Blaschke sums can be used to decompose polytopes into simpler polytopes. In particular, every ${\displaystyle d}$ -dimensional convex polytope with ${\displaystyle n}$  facets can be represented as a Blaschke sum of at most ${\displaystyle n-d}$  simplices (not necessarily of the same dimension). Every ${\displaystyle d}$ -dimensional centrally symmetric convex polytope can be represented as a Blaschke sum of parallelotopes. And every ${\displaystyle d}$ -dimensional convex polytope can be represented as a Blaschke sum of ${\displaystyle d}$ -dimensional convex polytopes, each having at most ${\displaystyle 2d}$  facets.^[1]

The Blaschke sum can be extended from polytopes to arbitrary bounded convex sets, by representing the amount of surface in each direction using a measure on the Gauss map of the set instead of using a finite set of vectors, and adding sets by adding their measures.^[2][4] If two bodies of constant brightness are combined in this way, the result is another body of constant brightness.^[5]

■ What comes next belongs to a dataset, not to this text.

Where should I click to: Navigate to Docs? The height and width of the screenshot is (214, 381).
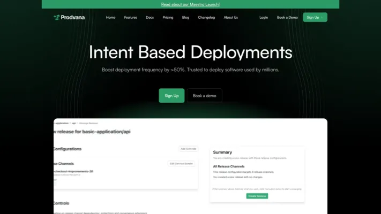[150, 17]
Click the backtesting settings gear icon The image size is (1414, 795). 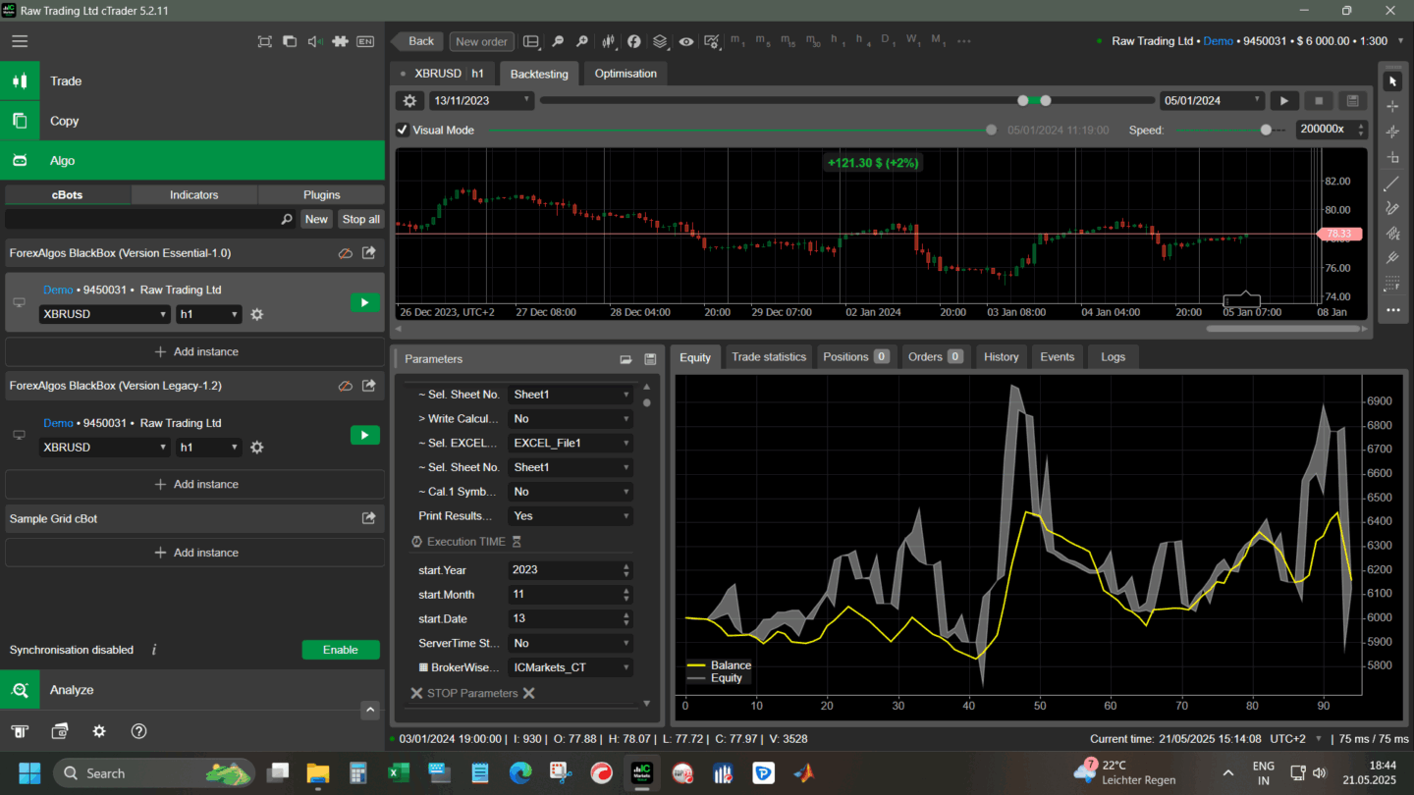coord(410,100)
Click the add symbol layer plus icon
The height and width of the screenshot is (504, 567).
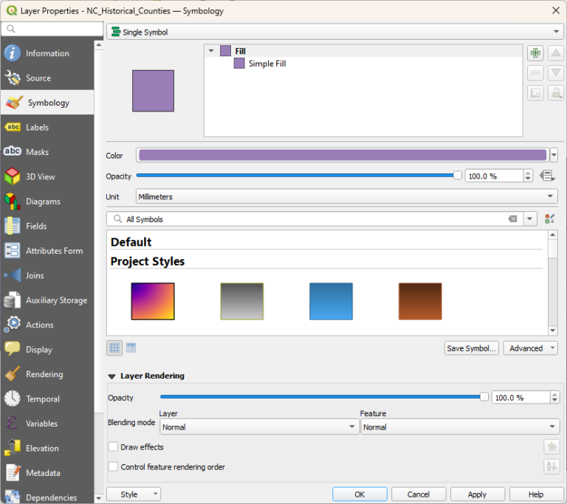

The volume ${\displaystyle V(X\#Y)}$  of the Blaschke sum of two ${\displaystyle d}$ -dimensional polytopes or convex bodies ${\displaystyle X}$  and ${\displaystyle Y}$  obeys an inequality known as the Kneser–Süss inequality, an analogue of the Brunn–Minkowski theorem on volumes of Minkowski sums of convex bodies:^[4]

${\displaystyle V(X\#Y)^{(d-1)/d}\geq V(X)^{(d-1)/d}+V(Y)^{(d-1)/d}.}$